5. AI and Machine Learning
Perhaps most critically, the pervasive global trend of AI and machine learning — which are working their way into every facet of life and changing the world as we know it in healthcare diagnostics, natural language generation, smart home control, and more — is impacting IC design and development. While AI is most visible in applications like ChatGPT that are generating a lot of buzz, the technology is also contributing in important ways to products and processes we already take for granted, like the silicon chips inside our computers.
Machine learning starts with training, in which large volumes of data are input and processed for later use in jobs like image identification and pattern recognition. Machine learning is already helping us reduce errors and increase precision in data analysis and decision-making, and while humans are still better at cognitive tasks like abstract analysis and subjective judgement, machine learning benefits from lack of bias and access to massive sets of hard data — the more the better.

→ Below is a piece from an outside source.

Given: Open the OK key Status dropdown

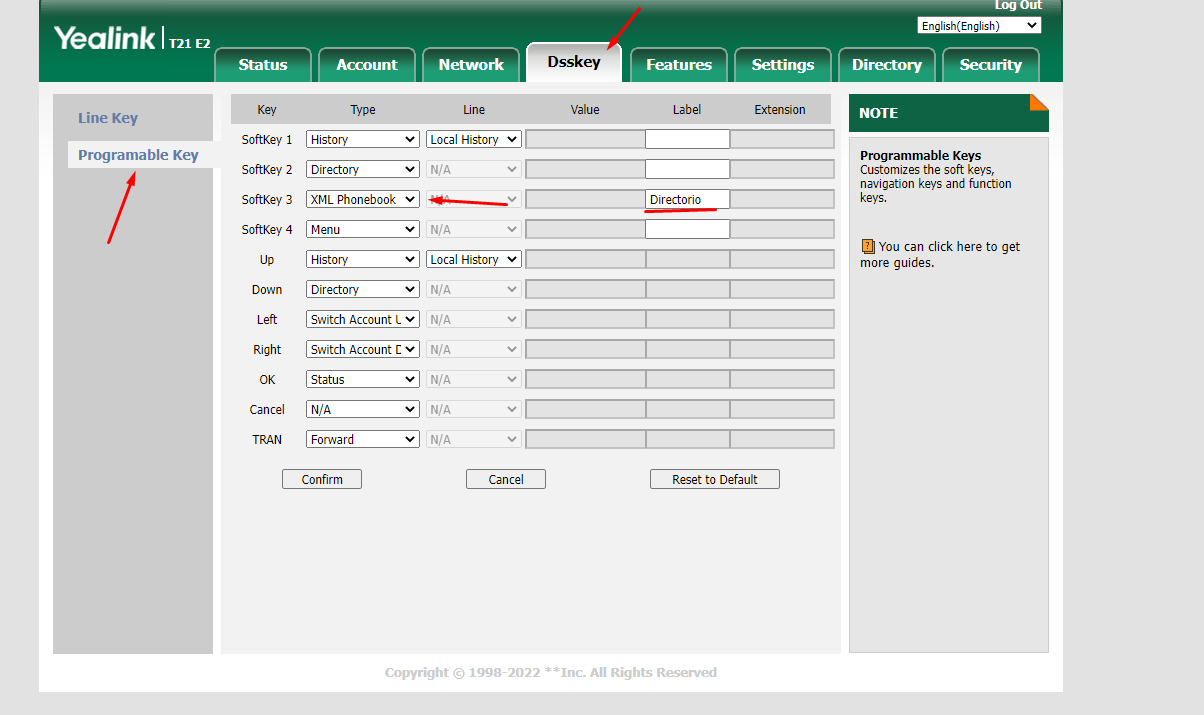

EDA produces large volumes of data that are well-suited to machine learning, and designers are using machine learning to enhance EDA performance. With increasingly complex EDA tasks and the need for custom CPUs and GPUs with hundreds of cores and massive memory requirements, AI and machine learning are beating out traditional methods with less time and resource consumption, and companies are learning that using machine learning algorithms to improve IC design tools means they can work with higher levels of abstraction and deliver better results, faster. Altair is pioneering intelligent scheduling, which combines the power of data analytics and AI with the industry’s fastest workload scheduler. Organizations can bolster their high-throughput computing (HTC) and HPC environments with a unique convergence of technology that estimates the length of time a job will take and the size of required resources. In an industry where every second matters, intelligent scheduling can deliver breakthrough results faster.
Conclusion
With the practical lines between HPC and HTC blurring, so much of it moving to the cloud, and decisions becoming increasingly data-driven, HPC and EDA are facilitating AI and machine learning; and at the same time, AI and machine learning are boosting the power of HPC and EDA. Will all these branches of tech eventually converge until they’re indistinguishable, or will combined technologies take on lives of their own and branch further? Regardless, one thing is clear — AI and machine learning in EDA is the next big thing, and it's already here.
Convergence is leading to faster technology acceleration than we’ve ever seen and enabling innovations in semiconductor design, which has progressed from its humble roots five decades ago to performing on today’s leading edge. Despite challenges like growing complexity, chip shortages, global geopolitics, and whatever comes next, the integrated circuit continues to evolve and shape our technological future.